_Stored records:_
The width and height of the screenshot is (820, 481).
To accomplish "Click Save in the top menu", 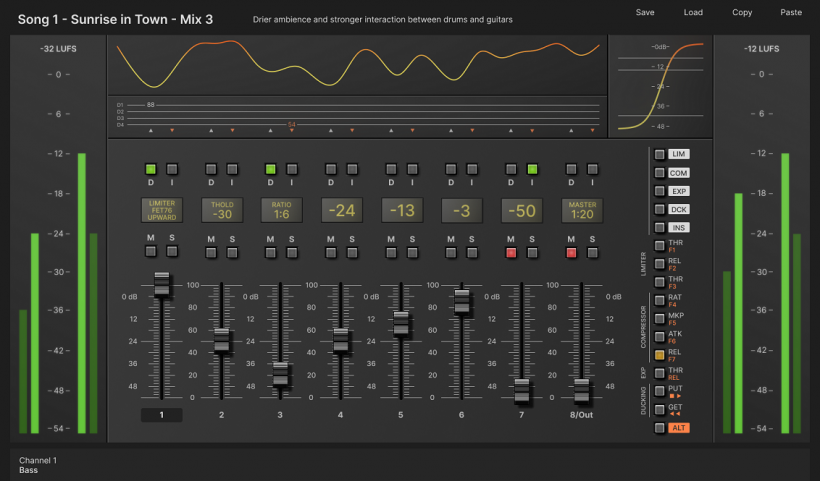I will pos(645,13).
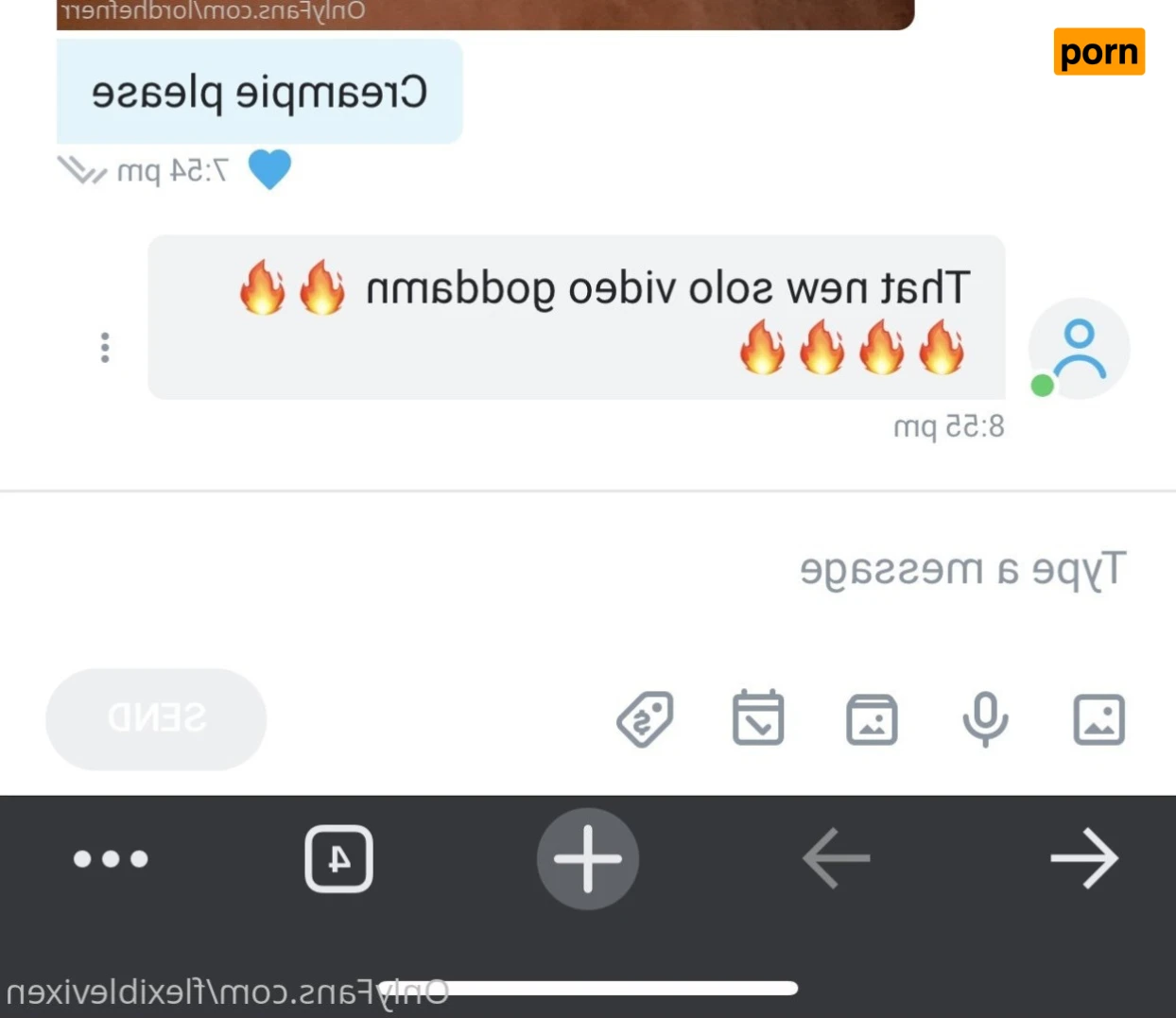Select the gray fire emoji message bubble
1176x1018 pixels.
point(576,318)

---

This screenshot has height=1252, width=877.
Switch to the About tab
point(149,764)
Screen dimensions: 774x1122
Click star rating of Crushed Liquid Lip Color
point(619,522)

_TASK STATEMENT:_ Search the records for the string "height" and return every line in which it occurs.

_ANSWER BELOW:_
The width and height of the screenshot is (820, 481).
This screenshot has height=1252, width=877.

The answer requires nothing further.